Akoupé, 24 mars 2026 (AIP) –Les jeunes filles d’Assangbadji, village du département d’Akoupé, se battent pour aller non seulement à l’école, mais désormais pour y exceller, à travers le concours “Fleurons d’élites”, dont la troisième édition a été lancée lundi 23 mars 2026 au groupe scolaire du village.
Initiée par l’Union des femmes d’Assangbadji (UFAS), cette compétition scolaire met en lice des élèves des classes des cours élémentaires et moyens autour d’épreuves de lecture, d’écriture et de mathématiques, dans un esprit de saine émulation et de valorisation du mérite.
Pour la présidente de l’UFAS, Agnissan Chiadon Jeanne, le véritable enjeu a évolué. « Le défi de la scolarisation de la jeune fille ne se pose plus ici.
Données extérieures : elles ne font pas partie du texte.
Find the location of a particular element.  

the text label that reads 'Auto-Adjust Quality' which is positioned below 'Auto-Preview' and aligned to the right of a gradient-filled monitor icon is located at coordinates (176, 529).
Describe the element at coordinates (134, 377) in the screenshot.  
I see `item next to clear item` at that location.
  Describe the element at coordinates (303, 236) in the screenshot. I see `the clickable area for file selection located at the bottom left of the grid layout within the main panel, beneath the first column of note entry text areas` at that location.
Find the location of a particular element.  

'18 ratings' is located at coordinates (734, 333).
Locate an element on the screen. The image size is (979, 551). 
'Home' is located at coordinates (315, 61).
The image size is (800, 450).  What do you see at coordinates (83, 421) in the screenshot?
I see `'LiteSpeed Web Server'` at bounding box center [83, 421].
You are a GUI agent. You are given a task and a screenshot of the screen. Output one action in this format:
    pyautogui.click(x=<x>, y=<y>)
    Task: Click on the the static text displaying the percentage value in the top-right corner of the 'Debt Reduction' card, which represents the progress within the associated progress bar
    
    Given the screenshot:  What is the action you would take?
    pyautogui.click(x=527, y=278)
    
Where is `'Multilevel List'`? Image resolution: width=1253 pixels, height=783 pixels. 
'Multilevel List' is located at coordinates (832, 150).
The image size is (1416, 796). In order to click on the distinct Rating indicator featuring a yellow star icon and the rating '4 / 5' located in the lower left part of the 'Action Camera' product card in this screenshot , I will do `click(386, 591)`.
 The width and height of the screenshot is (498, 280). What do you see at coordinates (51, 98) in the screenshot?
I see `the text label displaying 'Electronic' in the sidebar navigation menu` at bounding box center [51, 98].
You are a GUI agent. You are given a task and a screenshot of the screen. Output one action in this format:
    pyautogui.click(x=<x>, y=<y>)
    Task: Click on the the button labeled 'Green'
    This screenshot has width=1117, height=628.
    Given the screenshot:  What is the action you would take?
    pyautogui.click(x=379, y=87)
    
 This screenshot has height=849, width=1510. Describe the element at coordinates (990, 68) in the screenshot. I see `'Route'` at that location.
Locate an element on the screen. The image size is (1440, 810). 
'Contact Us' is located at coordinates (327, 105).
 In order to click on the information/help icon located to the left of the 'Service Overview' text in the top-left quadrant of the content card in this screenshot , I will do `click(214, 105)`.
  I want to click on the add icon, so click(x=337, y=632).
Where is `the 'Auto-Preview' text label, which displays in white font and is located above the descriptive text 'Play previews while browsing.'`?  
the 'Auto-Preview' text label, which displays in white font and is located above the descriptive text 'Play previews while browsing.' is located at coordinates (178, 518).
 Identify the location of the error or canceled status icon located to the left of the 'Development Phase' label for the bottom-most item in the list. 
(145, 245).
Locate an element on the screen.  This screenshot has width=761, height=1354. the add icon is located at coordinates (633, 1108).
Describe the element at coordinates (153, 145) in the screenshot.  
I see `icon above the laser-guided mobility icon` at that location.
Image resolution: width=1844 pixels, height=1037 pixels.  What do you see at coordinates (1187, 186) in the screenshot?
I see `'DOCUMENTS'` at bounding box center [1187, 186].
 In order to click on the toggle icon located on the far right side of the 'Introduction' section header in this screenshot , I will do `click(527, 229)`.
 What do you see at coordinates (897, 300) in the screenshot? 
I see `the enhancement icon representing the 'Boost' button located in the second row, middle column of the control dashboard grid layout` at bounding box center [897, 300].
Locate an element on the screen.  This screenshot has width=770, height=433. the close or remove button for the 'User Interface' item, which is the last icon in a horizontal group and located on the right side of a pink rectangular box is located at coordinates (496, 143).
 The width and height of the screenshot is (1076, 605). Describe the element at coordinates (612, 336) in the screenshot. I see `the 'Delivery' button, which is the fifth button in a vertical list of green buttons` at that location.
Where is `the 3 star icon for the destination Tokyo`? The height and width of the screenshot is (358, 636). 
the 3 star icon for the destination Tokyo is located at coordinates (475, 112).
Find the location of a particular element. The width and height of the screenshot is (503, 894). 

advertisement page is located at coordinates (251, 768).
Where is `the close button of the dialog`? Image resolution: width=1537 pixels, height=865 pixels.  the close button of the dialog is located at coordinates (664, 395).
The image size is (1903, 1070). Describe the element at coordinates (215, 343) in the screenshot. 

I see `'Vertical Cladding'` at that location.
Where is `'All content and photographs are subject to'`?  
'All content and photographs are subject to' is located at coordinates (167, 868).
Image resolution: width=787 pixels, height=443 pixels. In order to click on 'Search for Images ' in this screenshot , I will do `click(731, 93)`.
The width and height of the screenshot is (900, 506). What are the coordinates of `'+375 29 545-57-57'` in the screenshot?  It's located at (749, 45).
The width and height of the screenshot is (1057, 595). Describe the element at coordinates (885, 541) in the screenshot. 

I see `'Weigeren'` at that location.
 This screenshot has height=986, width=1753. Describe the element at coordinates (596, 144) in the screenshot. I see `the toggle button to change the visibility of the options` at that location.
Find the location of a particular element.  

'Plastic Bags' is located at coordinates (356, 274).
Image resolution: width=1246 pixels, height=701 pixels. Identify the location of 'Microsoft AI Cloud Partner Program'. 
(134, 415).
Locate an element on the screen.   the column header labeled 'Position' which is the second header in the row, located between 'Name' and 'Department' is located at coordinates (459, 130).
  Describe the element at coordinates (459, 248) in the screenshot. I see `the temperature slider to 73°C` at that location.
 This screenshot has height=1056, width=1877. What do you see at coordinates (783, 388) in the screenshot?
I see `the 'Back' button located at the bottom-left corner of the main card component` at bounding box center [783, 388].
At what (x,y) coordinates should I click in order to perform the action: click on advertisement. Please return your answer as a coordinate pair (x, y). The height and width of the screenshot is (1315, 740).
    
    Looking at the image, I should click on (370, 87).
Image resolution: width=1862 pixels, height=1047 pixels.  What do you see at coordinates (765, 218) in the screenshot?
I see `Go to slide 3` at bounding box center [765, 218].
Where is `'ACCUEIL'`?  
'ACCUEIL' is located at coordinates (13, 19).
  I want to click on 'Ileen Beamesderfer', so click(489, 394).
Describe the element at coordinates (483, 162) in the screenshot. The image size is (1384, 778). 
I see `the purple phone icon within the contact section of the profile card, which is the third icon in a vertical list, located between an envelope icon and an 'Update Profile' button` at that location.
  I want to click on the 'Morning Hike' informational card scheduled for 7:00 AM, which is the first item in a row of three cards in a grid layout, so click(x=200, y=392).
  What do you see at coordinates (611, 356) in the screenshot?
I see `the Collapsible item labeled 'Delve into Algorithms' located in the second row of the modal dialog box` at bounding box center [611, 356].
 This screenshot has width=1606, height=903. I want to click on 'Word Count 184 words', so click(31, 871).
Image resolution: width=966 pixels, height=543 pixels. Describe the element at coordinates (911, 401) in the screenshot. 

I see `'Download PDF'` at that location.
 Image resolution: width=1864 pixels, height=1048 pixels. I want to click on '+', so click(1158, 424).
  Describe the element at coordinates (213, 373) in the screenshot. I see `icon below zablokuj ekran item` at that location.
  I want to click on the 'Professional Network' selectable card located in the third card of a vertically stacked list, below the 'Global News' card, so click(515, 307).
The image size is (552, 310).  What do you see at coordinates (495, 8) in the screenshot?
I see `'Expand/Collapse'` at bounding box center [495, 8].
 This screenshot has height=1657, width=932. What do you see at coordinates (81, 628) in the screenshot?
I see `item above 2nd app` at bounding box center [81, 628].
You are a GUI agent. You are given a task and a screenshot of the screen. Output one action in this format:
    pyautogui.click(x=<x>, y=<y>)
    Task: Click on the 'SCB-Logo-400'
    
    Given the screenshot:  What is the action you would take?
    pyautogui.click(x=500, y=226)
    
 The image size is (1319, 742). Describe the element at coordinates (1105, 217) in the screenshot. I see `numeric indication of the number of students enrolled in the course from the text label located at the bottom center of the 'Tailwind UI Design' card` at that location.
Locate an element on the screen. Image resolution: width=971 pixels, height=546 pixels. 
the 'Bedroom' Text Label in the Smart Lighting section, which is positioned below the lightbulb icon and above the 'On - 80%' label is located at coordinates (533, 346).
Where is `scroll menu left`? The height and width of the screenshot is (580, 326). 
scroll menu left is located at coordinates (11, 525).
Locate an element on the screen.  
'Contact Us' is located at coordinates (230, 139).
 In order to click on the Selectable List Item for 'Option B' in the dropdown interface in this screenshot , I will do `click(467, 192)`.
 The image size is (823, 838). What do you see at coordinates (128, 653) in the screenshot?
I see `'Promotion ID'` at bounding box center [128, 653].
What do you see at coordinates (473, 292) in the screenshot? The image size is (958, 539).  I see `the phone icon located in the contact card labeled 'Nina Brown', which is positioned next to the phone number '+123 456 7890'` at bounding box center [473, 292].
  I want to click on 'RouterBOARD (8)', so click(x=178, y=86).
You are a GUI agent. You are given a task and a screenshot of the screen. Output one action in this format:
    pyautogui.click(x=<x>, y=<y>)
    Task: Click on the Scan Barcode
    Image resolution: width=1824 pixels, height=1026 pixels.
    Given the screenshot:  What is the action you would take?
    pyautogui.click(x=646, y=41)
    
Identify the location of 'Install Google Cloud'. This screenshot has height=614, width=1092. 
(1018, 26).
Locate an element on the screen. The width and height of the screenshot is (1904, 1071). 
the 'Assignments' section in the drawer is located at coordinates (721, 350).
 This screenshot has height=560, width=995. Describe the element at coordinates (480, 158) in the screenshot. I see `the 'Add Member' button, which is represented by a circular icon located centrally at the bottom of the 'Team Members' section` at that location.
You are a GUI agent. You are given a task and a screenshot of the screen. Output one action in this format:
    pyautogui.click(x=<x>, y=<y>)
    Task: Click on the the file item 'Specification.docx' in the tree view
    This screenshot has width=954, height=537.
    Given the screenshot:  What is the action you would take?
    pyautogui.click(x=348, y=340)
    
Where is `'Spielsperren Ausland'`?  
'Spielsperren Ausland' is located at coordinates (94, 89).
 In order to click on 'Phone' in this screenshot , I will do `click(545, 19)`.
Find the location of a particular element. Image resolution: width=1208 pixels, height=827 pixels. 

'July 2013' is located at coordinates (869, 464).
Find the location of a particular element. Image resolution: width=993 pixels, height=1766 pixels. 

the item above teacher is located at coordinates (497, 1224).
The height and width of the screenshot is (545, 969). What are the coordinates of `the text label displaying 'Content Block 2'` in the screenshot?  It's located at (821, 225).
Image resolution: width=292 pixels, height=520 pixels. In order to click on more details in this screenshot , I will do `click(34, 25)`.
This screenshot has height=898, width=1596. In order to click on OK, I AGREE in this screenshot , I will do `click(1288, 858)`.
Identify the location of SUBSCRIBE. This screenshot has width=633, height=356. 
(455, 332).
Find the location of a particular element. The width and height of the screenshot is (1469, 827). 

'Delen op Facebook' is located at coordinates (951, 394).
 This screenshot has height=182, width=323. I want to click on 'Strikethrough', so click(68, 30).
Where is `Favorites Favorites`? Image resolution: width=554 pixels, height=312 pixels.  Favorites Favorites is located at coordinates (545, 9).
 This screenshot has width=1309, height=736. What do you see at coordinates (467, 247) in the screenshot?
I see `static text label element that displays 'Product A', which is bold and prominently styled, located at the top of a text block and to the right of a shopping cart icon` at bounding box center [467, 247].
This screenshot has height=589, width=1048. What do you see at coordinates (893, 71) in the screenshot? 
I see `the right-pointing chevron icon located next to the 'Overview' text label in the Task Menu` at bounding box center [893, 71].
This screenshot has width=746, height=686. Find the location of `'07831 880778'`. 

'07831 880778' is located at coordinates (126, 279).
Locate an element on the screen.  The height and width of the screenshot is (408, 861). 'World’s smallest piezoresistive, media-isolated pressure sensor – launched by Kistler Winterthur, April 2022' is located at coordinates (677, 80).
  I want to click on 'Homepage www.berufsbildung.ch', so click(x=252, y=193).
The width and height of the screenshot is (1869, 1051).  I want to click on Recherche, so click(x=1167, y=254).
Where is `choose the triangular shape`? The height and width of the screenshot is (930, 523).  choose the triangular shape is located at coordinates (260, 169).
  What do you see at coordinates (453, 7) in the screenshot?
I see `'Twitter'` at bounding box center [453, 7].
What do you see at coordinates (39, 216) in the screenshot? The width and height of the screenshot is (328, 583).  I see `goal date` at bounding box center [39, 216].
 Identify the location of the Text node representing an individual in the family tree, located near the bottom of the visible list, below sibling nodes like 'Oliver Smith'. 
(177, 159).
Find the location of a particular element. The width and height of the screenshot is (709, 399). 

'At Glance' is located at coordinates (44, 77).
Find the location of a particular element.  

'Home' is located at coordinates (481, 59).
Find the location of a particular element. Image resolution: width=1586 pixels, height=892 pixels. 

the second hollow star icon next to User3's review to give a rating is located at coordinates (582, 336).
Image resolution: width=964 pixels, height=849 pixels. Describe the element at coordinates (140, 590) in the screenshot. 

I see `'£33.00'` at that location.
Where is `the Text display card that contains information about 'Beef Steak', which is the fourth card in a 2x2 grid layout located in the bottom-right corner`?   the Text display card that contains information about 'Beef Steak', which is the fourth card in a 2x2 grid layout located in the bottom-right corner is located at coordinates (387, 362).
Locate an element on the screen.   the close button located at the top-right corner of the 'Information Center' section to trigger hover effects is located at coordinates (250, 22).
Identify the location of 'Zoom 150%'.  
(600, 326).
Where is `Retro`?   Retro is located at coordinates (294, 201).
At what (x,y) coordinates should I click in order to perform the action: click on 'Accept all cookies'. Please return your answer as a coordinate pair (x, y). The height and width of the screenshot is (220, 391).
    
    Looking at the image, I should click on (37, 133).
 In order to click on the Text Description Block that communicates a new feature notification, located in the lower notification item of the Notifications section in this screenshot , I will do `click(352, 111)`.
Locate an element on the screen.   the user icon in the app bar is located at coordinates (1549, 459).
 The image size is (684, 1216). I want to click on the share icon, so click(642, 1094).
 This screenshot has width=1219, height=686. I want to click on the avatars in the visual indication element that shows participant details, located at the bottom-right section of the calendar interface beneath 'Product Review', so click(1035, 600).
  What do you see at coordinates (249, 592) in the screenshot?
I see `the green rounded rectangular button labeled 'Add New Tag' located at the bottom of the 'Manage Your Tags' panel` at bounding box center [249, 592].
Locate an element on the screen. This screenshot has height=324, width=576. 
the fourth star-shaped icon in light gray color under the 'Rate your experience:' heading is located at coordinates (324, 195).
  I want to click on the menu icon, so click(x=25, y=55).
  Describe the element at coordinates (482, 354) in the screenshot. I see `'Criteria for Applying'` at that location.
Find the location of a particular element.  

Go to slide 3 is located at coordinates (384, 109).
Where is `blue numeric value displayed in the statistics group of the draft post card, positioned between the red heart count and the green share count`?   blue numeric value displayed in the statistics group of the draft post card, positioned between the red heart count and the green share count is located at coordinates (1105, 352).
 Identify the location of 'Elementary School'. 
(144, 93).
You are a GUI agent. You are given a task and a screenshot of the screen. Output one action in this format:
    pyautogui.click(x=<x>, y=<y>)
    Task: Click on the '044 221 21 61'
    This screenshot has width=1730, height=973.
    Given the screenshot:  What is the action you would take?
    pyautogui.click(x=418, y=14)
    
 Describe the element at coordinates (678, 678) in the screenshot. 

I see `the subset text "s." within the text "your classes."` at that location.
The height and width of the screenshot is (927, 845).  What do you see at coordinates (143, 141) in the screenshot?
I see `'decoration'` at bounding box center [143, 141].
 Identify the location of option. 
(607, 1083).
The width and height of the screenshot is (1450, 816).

Il s’agit désormais d’améliorer leur niveau et de les maintenir dans le cursus scolaire », a-t-elle affirmé, appelant les candidates à redoubler d’efforts pour se hisser parmi les meilleures.
Dans les salles de classe, cette ambition prend corps grâce à l’engagement des enseignants, qui, depuis deux ans, consacrent des heures supplémentaires à l’encadrement des élèves. Un investissement salué par le conseiller pédagogique du secteur Yadio, Yéo Brahima, représentant l’inspecteur de l’enseignement préscolaire et primaire, qui a encouragé les jeunes filles à persévérer dans leurs études pour devenir « l’élite dont la Côte d’Ivoire a besoin ».
Au-delà de la compétition, “Fleurons d’élites” apparaît comme un levier de transformation sociale, où familles, enseignants et leaders communautaires unissent leurs efforts pour offrir aux jeunes filles les moyens de réussir et de s’affirmer.
La cérémonie de lancement a enregistré la présence des autorités éducatives locales, des responsables communautaires et de nombreux parents d’élèves, témoignant de l’adhésion collective à cette initiative.